Gartner's 2025 research found that organizations deploying structured AI governance platforms were more than three times as likely to achieve high governance effectiveness as those relying on policy-first approaches. The market has noticed. Spending on AI governance platforms is projected to exceed a billion dollars by 2030. The money is moving because policy alone has, consistently, not worked.

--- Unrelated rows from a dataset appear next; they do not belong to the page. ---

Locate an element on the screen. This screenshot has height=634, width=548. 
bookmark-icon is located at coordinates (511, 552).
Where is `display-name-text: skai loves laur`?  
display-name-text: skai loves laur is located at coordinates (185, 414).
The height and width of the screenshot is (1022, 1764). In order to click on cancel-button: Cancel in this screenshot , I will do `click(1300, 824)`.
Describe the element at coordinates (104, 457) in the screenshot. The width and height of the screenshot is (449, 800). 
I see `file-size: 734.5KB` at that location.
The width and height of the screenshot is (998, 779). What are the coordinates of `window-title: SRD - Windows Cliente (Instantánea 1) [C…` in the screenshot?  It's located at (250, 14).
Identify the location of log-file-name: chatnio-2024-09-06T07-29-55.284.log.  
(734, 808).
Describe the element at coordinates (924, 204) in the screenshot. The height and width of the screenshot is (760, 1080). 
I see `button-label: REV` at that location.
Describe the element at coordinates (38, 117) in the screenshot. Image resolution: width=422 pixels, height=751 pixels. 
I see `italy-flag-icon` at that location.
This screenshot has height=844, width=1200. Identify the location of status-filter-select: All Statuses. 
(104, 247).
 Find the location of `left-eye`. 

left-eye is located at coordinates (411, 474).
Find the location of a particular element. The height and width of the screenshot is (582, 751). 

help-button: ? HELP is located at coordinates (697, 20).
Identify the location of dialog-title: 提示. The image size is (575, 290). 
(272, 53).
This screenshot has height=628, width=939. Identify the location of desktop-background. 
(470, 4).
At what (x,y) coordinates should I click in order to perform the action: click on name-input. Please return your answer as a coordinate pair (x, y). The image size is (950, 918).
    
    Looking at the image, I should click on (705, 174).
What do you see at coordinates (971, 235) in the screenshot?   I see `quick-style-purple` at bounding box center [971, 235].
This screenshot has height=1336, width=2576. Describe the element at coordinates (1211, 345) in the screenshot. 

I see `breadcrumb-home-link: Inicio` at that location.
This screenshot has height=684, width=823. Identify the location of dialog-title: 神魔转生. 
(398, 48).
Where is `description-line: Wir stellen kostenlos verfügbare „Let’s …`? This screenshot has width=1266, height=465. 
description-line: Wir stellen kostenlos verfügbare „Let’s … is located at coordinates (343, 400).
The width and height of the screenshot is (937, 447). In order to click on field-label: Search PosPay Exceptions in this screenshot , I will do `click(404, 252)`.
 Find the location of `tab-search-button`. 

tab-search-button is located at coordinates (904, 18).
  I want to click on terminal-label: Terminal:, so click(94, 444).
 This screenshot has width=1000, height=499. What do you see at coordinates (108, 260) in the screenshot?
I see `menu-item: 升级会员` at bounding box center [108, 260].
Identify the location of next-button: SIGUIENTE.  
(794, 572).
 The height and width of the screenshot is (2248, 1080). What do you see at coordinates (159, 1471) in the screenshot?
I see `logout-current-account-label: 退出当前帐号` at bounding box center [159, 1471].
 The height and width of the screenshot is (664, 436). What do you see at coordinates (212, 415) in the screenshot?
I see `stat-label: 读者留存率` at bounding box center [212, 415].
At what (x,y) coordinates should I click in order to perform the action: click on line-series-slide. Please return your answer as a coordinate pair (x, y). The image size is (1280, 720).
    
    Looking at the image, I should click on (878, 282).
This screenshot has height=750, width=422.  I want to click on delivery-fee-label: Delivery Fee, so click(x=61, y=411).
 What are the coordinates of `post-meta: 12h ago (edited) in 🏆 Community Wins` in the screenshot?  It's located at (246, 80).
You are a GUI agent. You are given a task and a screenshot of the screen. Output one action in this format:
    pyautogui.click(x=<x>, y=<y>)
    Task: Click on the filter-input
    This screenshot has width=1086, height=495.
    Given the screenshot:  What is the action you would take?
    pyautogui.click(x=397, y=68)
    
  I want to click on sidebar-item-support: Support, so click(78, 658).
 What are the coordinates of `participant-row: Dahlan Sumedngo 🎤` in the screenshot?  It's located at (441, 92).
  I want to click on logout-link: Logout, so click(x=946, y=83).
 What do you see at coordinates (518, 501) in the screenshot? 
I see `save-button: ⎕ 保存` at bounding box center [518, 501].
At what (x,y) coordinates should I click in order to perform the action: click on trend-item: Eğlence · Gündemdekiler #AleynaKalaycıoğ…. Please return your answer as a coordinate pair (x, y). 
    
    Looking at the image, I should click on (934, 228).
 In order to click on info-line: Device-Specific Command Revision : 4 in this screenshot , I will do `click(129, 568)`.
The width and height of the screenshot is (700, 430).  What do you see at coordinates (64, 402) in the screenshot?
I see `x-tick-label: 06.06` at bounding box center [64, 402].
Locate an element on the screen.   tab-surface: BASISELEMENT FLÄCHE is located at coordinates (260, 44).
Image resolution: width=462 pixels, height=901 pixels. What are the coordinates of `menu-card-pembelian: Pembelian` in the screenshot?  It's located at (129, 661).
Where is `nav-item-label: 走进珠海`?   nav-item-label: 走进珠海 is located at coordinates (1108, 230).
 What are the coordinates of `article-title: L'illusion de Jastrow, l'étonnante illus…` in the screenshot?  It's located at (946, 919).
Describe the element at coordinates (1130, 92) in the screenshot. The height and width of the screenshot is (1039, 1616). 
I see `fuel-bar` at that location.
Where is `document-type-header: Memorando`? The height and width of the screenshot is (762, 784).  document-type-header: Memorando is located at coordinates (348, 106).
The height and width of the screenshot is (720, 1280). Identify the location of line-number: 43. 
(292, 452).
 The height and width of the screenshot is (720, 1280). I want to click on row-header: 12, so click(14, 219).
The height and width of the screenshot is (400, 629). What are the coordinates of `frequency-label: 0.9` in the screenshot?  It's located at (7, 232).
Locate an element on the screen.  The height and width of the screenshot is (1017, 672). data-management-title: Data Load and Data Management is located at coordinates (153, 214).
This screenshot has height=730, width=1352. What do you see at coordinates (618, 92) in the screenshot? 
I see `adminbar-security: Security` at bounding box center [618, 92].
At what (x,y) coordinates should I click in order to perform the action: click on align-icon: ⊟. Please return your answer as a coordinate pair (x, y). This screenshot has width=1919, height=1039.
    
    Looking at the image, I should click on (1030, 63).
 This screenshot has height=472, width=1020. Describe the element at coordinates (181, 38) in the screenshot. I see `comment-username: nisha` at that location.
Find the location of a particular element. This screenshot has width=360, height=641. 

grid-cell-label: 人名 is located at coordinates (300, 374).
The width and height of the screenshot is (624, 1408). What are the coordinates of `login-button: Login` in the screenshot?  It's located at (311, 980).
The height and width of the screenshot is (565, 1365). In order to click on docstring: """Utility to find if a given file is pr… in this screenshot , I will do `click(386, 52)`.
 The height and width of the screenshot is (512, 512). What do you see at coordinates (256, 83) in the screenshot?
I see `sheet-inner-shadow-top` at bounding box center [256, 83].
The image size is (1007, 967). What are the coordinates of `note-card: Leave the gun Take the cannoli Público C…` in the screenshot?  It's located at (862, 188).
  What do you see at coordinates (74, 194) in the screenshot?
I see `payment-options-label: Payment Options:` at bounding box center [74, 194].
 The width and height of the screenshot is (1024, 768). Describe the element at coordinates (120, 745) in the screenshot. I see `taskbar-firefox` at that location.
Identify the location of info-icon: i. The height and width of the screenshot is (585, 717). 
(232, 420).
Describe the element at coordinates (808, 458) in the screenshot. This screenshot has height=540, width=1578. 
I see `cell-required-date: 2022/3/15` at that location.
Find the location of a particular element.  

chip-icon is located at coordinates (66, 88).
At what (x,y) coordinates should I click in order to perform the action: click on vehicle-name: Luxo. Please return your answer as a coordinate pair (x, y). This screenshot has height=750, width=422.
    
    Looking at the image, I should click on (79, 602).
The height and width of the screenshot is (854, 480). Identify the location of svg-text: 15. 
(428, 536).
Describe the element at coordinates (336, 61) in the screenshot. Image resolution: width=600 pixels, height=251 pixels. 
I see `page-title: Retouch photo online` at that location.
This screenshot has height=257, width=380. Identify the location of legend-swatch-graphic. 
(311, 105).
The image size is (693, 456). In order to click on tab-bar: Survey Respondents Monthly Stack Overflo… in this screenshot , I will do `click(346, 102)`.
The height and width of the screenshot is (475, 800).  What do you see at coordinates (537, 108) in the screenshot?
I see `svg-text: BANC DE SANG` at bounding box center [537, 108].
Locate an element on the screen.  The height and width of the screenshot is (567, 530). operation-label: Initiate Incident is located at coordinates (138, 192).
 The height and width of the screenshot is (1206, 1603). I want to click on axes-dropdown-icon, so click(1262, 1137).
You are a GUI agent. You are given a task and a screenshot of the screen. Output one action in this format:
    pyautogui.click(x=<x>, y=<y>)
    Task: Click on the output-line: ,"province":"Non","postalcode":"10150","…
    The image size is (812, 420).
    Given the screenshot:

This is the shift that separates serious AI programs from theatrical ones. Serious programs build a control plane - a place where every agent is registered, every permission is scoped, every action is logged, every decision is attributable. Theatrical programs publish a framework, run a workshop, and hope.


The honest question

None of this means stop deploying AI. The productivity gains are real, the competitive pressure is real, and the organizations that back away from AI will lose to the ones that don't.

But the honest question every executive should be asking - not in a public keynote, in a private room - is this:

If a regulator, a court, or a journalist asked us tomorrow to produce a complete inventory of every AI agent running in our environment, its owner, its permissions, its risk tier, and a full audit trail of its recent actions - could we?

For most organizations, the answer is no. Not yet. Not close.

The gap between that answer and the one you will eventually need to give is the AI governance problem. It will not be closed by another policy. It will be closed by architecture, identity, observability, and accountability - treated not as a future initiative, but as the thing you build before you scale, not after you are forced to.

The agents are already here. The only question left is whether the governance arrives before the incident does.